======== TASK INPUTS ========
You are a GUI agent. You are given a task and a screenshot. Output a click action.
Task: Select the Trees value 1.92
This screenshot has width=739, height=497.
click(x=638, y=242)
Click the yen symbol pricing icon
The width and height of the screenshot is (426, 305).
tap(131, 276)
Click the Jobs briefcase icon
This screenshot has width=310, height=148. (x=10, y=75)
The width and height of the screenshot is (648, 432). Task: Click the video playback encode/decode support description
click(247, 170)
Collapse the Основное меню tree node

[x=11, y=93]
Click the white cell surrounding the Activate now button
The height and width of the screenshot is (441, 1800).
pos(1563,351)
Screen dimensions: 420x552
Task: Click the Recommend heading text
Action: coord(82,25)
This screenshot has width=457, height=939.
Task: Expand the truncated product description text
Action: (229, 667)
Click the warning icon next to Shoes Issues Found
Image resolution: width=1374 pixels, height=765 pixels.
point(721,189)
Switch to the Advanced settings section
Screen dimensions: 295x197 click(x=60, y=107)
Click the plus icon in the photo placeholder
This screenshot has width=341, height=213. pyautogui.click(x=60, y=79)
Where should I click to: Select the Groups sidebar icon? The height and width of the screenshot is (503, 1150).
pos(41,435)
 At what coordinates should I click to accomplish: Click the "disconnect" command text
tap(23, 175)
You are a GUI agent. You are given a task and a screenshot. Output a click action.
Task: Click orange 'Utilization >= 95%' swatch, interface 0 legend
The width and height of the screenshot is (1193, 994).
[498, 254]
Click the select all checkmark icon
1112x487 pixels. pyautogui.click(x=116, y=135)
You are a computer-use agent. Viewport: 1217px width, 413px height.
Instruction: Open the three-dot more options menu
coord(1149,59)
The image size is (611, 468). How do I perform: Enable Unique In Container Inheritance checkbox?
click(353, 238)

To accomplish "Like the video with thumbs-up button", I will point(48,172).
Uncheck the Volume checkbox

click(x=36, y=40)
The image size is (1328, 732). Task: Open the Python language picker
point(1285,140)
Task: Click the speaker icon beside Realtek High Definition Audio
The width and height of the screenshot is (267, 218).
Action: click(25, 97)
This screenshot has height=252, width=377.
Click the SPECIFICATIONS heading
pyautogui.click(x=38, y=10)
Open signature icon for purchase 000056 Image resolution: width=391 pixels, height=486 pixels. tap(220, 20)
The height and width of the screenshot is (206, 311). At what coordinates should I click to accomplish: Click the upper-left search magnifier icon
========
PROBLEM TO WORK ON: Using the data above, reproduce exactly the lines from the line that contains "Uncheck the Volume checkbox" through the line that contains "This screenshot has height=252, width=377.", including both.

RESULT OF THE EXERCISE:
Uncheck the Volume checkbox

click(x=36, y=40)
The image size is (1328, 732). Task: Open the Python language picker
point(1285,140)
Task: Click the speaker icon beside Realtek High Definition Audio
The width and height of the screenshot is (267, 218).
Action: click(25, 97)
This screenshot has height=252, width=377.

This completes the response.